Transcribe the stretch of entries below from the line with "Identify the click" through the line with "Finance (46, 2213)", exactly and with both ends included; leave out all other lines.

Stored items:
○ ○ ○ ○ ○ ○ ○

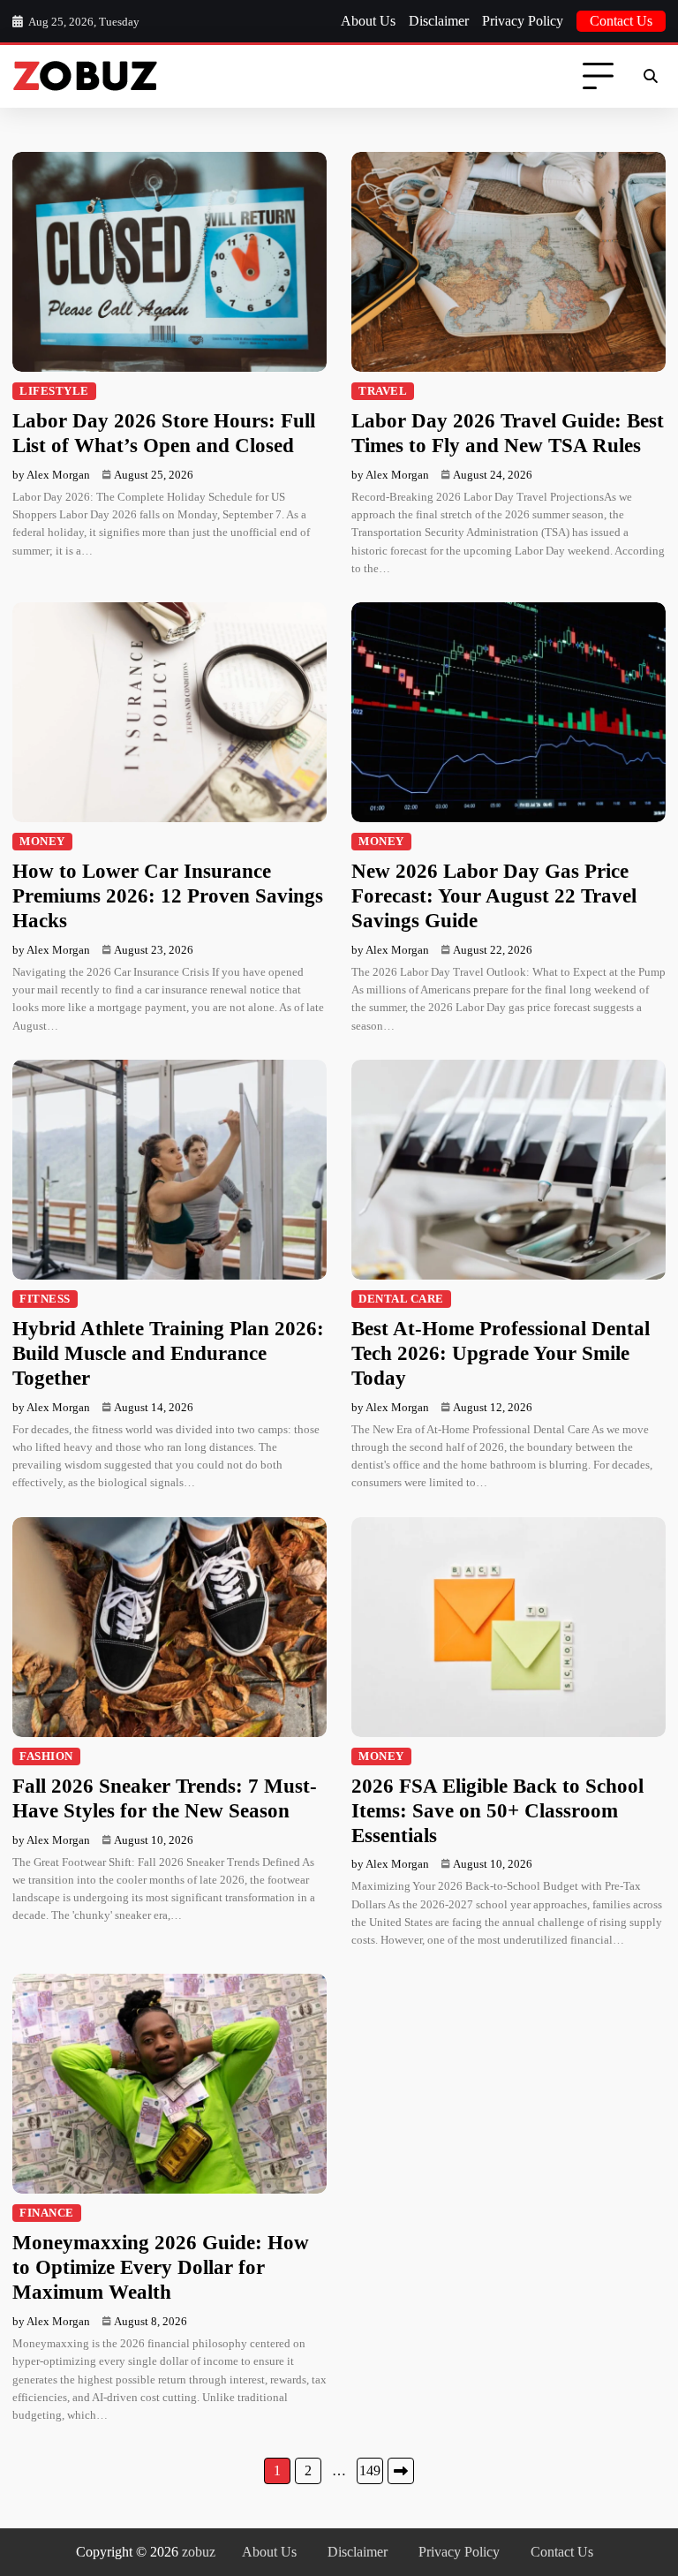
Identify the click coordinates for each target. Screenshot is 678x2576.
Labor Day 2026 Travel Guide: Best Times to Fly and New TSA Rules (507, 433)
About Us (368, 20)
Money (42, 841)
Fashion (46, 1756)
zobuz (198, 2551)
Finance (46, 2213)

○ ○ ○ ○ ○ ○ ○

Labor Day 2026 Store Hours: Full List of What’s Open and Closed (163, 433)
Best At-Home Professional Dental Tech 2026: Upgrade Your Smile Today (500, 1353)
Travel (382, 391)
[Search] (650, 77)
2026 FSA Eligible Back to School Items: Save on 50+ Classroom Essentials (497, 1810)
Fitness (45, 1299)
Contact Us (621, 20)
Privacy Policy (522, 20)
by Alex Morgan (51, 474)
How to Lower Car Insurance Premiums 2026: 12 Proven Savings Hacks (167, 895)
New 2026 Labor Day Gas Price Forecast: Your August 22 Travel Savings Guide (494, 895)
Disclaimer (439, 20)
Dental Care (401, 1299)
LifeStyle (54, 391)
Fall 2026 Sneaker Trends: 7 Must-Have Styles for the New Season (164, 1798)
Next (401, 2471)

○ ○ ○ ○ ○ ○ ○

## RESPONSE TO THE EXERCISE
Identify the click coordinates for each target. Screenshot is 678x2576.
Labor Day 2026 Travel Guide: Best Times to Fly and New TSA Rules (507, 433)
About Us (368, 20)
Money (42, 841)
Fashion (46, 1756)
zobuz (198, 2551)
Finance (46, 2213)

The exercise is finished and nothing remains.